Data for review: Begin

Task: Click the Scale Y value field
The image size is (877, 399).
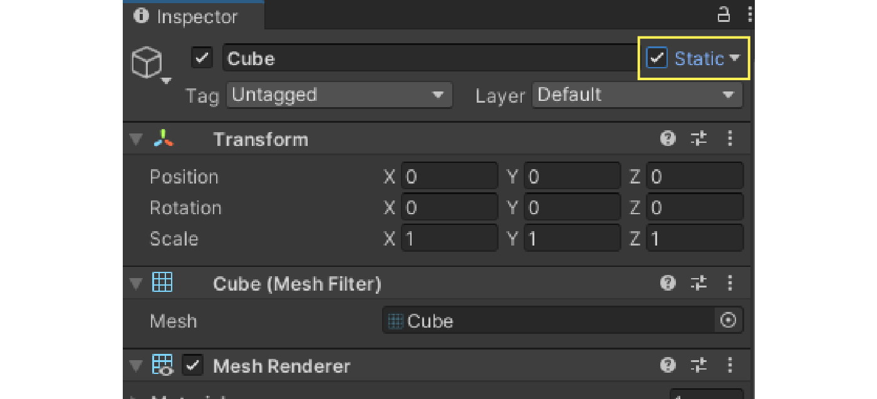Action: pyautogui.click(x=571, y=239)
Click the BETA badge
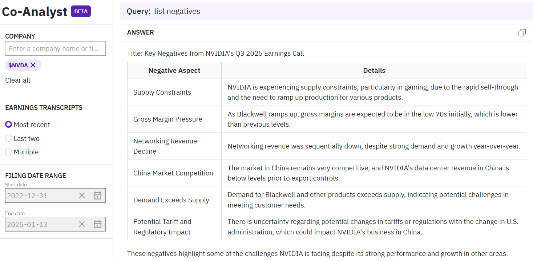Viewport: 533px width, 261px height. coord(81,11)
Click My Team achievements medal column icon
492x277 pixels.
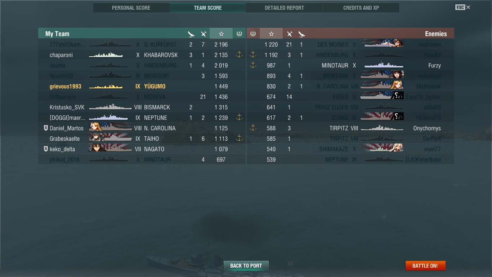[x=239, y=34]
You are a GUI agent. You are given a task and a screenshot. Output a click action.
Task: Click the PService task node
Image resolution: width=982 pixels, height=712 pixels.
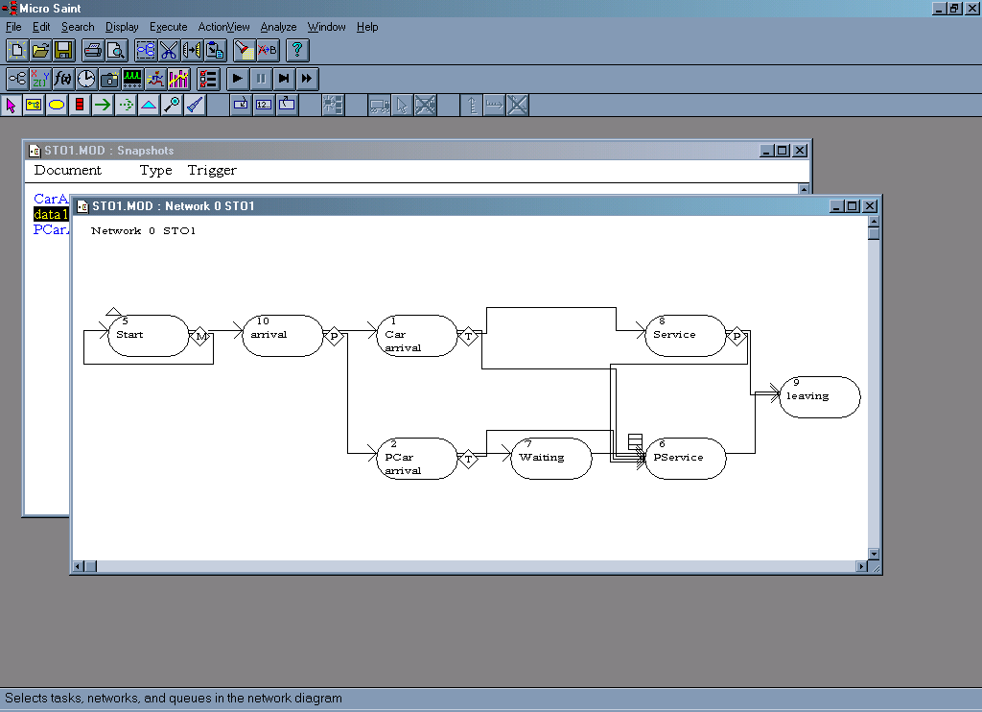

Data for review: End

▸ **Your assignment**: Pictures stay out of the copy; print the material above exactly.

▸ **Written answer**:
Task: Click the Scale Y value field
The image size is (877, 399).
Action: pyautogui.click(x=571, y=239)
Click the BETA badge
Viewport: 533px width, 261px height. coord(81,11)
Click My Team achievements medal column icon
492x277 pixels.
[x=239, y=34]
You are a GUI agent. You are given a task and a screenshot. Output a click action.
Task: Click the PService task node
Image resolution: width=982 pixels, height=712 pixels.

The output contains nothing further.